__ASSIGNED TASK__:
Would you print all of the entries word for word?

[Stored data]
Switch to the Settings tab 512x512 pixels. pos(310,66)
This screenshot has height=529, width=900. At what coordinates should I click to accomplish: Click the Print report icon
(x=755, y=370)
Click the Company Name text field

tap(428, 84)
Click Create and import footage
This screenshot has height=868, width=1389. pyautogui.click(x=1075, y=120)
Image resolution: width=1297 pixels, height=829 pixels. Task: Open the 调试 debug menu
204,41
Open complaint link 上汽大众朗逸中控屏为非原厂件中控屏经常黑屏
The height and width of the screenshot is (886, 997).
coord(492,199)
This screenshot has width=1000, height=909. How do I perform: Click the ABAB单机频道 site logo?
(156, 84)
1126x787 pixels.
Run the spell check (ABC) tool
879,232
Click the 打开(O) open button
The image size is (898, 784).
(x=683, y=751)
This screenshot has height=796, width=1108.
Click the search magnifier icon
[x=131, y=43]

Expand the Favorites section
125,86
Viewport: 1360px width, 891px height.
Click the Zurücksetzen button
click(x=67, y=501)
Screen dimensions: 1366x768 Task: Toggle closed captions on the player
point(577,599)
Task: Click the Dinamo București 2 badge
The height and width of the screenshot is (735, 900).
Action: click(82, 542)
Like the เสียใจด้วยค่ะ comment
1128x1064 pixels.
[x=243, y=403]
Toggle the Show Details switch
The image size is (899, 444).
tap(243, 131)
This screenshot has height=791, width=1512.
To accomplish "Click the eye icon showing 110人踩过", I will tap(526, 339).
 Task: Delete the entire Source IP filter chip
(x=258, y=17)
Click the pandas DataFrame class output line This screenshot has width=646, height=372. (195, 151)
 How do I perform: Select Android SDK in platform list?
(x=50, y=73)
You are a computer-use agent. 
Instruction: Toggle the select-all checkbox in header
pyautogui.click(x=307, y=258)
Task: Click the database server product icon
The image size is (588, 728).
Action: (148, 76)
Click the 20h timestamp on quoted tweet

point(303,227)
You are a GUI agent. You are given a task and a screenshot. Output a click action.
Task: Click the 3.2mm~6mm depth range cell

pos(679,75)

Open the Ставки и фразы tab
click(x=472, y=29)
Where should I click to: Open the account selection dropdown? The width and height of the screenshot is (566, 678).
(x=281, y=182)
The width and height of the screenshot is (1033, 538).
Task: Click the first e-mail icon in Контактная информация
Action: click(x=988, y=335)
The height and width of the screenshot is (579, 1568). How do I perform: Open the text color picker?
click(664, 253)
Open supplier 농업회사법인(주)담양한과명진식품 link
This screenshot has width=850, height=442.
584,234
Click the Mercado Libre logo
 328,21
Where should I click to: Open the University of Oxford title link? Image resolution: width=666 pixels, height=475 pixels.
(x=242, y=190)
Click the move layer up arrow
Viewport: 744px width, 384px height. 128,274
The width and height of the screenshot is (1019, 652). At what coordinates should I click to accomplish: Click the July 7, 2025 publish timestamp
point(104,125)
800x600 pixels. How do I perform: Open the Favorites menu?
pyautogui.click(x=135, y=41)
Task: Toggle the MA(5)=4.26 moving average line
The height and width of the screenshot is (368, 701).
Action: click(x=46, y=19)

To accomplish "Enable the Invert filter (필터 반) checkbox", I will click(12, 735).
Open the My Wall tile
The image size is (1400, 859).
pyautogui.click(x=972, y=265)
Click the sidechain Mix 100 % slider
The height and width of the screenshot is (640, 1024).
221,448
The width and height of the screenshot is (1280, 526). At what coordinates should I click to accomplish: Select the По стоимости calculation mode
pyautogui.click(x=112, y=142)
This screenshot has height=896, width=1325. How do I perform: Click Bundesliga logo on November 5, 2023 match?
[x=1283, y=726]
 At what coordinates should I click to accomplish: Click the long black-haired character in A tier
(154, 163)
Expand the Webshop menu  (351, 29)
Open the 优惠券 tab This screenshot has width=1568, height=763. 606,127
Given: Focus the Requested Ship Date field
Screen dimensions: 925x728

__WRITTEN REPLY__:
Switch to the Settings tab 512x512 pixels. pos(310,66)
This screenshot has height=529, width=900. At what coordinates should I click to accomplish: Click the Print report icon
(x=755, y=370)
Click the Company Name text field

tap(428, 84)
Click Create and import footage
This screenshot has height=868, width=1389. pyautogui.click(x=1075, y=120)
Image resolution: width=1297 pixels, height=829 pixels. Task: Open the 调试 debug menu
204,41
Open complaint link 上汽大众朗逸中控屏为非原厂件中控屏经常黑屏
The height and width of the screenshot is (886, 997).
coord(492,199)
This screenshot has width=1000, height=909. How do I perform: Click the ABAB单机频道 site logo?
(156, 84)
1126x787 pixels.
Run the spell check (ABC) tool
879,232
Click the 打开(O) open button
The image size is (898, 784).
(x=683, y=751)
This screenshot has height=796, width=1108.
Click the search magnifier icon
[x=131, y=43]

Expand the Favorites section
125,86
Viewport: 1360px width, 891px height.
Click the Zurücksetzen button
click(x=67, y=501)
Screen dimensions: 1366x768 Task: Toggle closed captions on the player
point(577,599)
Task: Click the Dinamo București 2 badge
The height and width of the screenshot is (735, 900).
Action: click(82, 542)
Like the เสียใจด้วยค่ะ comment
1128x1064 pixels.
[x=243, y=403]
Toggle the Show Details switch
The image size is (899, 444).
tap(243, 131)
This screenshot has height=791, width=1512.
To accomplish "Click the eye icon showing 110人踩过", I will tap(526, 339).
 Task: Delete the entire Source IP filter chip
(x=258, y=17)
Click the pandas DataFrame class output line This screenshot has width=646, height=372. (195, 151)
 How do I perform: Select Android SDK in platform list?
(x=50, y=73)
You are a computer-use agent. 
Instruction: Toggle the select-all checkbox in header
pyautogui.click(x=307, y=258)
Task: Click the database server product icon
The image size is (588, 728).
Action: (148, 76)
Click the 20h timestamp on quoted tweet

point(303,227)
You are a GUI agent. You are given a task and a screenshot. Output a click action.
Task: Click the 3.2mm~6mm depth range cell

pos(679,75)

Open the Ставки и фразы tab
click(x=472, y=29)
Where should I click to: Open the account selection dropdown? The width and height of the screenshot is (566, 678).
(x=281, y=182)
The width and height of the screenshot is (1033, 538).
Task: Click the first e-mail icon in Контактная информация
Action: click(x=988, y=335)
The height and width of the screenshot is (579, 1568). How do I perform: Open the text color picker?
click(664, 253)
Open supplier 농업회사법인(주)담양한과명진식품 link
This screenshot has width=850, height=442.
584,234
Click the Mercado Libre logo
 328,21
Where should I click to: Open the University of Oxford title link? Image resolution: width=666 pixels, height=475 pixels.
(x=242, y=190)
Click the move layer up arrow
Viewport: 744px width, 384px height. 128,274
The width and height of the screenshot is (1019, 652). At what coordinates should I click to accomplish: Click the July 7, 2025 publish timestamp
point(104,125)
800x600 pixels. How do I perform: Open the Favorites menu?
pyautogui.click(x=135, y=41)
Task: Toggle the MA(5)=4.26 moving average line
The height and width of the screenshot is (368, 701).
Action: click(x=46, y=19)

To accomplish "Enable the Invert filter (필터 반) checkbox", I will click(12, 735).
Open the My Wall tile
The image size is (1400, 859).
pyautogui.click(x=972, y=265)
Click the sidechain Mix 100 % slider
The height and width of the screenshot is (640, 1024).
221,448
The width and height of the screenshot is (1280, 526). At what coordinates should I click to accomplish: Select the По стоимости calculation mode
pyautogui.click(x=112, y=142)
This screenshot has height=896, width=1325. How do I perform: Click Bundesliga logo on November 5, 2023 match?
[x=1283, y=726]
 At what coordinates should I click to accomplish: Click the long black-haired character in A tier
(154, 163)
Expand the Webshop menu  (351, 29)
Open the 优惠券 tab This screenshot has width=1568, height=763. 606,127
Given: Focus the Requested Ship Date field
Screen dimensions: 925x728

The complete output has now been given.